Task description: Once you reach the line containing "貓爪藤保健食品全解析：功效、挑選要點與使用心得 (185, 2208)" in the data below, restate each line word for word up to and including the one containing "荔枝種子盆栽完整指南：從種子到盆栽的種植秘訣與常見問題解答 (118, 2364)".

--- Input records Enclosed Below ---

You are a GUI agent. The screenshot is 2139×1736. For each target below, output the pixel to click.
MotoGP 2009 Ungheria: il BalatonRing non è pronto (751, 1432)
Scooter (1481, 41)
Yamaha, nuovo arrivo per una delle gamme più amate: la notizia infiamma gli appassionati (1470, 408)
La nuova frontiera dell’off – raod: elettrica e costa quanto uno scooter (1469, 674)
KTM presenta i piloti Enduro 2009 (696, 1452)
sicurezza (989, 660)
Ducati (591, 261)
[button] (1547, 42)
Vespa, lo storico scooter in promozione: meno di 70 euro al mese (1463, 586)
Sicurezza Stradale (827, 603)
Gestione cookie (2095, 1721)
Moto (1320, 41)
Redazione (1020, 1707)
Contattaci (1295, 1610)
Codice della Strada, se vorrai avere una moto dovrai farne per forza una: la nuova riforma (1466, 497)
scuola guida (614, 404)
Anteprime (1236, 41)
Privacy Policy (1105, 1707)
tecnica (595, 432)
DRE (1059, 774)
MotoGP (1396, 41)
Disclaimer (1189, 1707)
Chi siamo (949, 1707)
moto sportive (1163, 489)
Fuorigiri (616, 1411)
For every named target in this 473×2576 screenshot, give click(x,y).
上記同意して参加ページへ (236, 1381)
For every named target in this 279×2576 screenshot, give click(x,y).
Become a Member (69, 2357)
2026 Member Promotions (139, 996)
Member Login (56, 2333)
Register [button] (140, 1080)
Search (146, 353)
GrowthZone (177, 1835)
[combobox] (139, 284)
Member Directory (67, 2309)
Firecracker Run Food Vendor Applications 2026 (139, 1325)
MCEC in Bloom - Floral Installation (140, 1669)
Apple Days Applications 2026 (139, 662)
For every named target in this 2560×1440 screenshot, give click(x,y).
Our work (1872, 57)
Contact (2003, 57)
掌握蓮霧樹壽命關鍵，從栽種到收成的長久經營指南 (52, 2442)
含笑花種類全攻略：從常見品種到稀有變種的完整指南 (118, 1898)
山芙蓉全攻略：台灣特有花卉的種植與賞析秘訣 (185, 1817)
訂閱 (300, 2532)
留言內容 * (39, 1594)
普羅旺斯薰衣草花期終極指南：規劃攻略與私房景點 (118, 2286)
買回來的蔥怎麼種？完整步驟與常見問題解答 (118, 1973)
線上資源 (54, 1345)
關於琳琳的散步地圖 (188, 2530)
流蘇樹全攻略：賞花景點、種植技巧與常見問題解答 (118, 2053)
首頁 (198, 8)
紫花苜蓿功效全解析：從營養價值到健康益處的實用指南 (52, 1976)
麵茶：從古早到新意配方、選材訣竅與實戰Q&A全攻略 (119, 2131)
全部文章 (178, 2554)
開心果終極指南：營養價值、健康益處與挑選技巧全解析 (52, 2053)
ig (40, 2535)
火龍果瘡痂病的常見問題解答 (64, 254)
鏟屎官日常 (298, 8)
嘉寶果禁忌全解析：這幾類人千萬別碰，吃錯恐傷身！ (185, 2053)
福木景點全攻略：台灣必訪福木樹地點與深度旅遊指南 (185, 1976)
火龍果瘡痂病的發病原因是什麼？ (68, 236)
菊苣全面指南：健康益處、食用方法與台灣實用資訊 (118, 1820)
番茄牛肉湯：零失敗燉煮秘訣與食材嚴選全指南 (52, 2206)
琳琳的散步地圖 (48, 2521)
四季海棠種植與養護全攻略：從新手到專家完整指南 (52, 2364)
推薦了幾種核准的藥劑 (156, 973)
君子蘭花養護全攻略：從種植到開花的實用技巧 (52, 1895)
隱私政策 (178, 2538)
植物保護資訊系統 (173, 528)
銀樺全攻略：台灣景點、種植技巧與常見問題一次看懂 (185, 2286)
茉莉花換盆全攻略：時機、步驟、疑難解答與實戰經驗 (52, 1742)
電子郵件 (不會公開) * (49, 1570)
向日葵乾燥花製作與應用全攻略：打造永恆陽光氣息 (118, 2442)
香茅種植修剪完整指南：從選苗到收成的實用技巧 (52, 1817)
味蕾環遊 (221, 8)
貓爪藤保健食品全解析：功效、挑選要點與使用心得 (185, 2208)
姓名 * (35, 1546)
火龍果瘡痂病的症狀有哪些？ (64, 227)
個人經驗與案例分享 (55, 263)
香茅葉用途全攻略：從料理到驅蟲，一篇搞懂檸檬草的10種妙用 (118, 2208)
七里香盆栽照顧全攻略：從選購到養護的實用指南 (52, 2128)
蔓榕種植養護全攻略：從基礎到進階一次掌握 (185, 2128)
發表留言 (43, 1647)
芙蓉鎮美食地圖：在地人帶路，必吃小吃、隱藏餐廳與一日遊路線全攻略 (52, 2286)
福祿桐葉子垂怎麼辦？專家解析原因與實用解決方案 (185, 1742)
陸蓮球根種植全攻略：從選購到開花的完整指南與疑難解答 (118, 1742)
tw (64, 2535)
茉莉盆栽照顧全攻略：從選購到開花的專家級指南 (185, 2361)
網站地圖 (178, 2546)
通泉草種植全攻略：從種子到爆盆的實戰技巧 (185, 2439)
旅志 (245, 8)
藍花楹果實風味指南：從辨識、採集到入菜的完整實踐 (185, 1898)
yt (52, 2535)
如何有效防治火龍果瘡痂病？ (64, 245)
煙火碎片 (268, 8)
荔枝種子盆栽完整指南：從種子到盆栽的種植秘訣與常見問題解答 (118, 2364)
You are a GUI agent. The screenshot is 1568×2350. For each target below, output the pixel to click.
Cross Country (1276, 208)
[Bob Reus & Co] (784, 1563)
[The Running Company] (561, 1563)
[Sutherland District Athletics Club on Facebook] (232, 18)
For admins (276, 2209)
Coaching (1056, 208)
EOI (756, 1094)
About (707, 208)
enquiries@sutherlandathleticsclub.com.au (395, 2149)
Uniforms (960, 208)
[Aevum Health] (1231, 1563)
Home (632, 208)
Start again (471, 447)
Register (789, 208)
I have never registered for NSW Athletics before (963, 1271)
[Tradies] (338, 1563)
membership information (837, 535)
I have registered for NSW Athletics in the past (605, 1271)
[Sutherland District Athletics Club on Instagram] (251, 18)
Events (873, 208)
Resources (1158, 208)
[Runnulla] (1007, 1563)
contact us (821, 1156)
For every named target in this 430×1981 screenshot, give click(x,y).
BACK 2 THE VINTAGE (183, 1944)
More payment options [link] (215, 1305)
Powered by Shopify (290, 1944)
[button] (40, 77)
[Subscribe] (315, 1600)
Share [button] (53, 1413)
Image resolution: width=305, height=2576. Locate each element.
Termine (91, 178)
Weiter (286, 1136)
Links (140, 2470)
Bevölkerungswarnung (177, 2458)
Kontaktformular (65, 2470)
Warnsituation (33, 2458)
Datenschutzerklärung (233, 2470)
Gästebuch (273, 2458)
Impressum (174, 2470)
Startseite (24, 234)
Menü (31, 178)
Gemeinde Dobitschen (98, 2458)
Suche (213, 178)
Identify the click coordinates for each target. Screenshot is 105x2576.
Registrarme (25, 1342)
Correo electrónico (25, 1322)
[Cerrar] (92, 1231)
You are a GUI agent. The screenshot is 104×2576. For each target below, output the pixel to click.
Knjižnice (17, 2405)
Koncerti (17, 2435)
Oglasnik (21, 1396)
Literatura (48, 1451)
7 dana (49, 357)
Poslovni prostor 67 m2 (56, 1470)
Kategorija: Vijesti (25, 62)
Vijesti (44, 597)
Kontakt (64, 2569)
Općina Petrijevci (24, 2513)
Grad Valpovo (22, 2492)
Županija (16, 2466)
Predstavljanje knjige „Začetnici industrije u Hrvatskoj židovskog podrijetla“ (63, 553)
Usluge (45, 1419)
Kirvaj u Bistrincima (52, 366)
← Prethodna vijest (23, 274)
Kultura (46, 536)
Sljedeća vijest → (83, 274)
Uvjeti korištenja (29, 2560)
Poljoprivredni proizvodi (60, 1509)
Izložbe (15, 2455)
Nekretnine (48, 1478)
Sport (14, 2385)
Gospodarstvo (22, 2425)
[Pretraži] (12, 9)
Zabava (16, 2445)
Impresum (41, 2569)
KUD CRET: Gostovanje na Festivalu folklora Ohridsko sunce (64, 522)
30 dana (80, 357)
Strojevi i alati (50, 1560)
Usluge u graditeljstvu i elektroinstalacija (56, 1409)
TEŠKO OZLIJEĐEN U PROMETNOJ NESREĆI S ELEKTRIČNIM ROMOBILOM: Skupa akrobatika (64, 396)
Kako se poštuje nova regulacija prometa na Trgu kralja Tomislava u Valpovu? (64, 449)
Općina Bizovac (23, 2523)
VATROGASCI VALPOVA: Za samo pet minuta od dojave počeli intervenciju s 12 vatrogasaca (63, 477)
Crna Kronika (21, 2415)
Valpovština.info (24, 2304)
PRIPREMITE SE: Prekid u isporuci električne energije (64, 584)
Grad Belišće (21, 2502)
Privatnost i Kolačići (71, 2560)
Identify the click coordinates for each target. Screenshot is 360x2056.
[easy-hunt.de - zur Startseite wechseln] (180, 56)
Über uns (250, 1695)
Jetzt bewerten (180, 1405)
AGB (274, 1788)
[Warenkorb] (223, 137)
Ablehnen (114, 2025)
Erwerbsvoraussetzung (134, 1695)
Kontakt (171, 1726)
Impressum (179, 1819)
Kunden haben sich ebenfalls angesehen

--- End of Enclosed Input records ---

Result of this exercise:
貓爪藤保健食品全解析：功效、挑選要點與使用心得 (185, 2208)
姓名 * (35, 1546)
火龍果瘡痂病的症狀有哪些？ (64, 227)
個人經驗與案例分享 (55, 263)
香茅葉用途全攻略：從料理到驅蟲，一篇搞懂檸檬草的10種妙用 (118, 2208)
七里香盆栽照顧全攻略：從選購到養護的實用指南 (52, 2128)
蔓榕種植養護全攻略：從基礎到進階一次掌握 (185, 2128)
發表留言 (43, 1647)
芙蓉鎮美食地圖：在地人帶路，必吃小吃、隱藏餐廳與一日遊路線全攻略 (52, 2286)
福祿桐葉子垂怎麼辦？專家解析原因與實用解決方案 (185, 1742)
陸蓮球根種植全攻略：從選購到開花的完整指南與疑難解答 (118, 1742)
tw (64, 2535)
茉莉盆栽照顧全攻略：從選購到開花的專家級指南 (185, 2361)
網站地圖 (178, 2546)
通泉草種植全攻略：從種子到爆盆的實戰技巧 (185, 2439)
旅志 (245, 8)
藍花楹果實風味指南：從辨識、採集到入菜的完整實踐 (185, 1898)
yt (52, 2535)
如何有效防治火龍果瘡痂病？ (64, 245)
煙火碎片 (268, 8)
荔枝種子盆栽完整指南：從種子到盆栽的種植秘訣與常見問題解答 (118, 2364)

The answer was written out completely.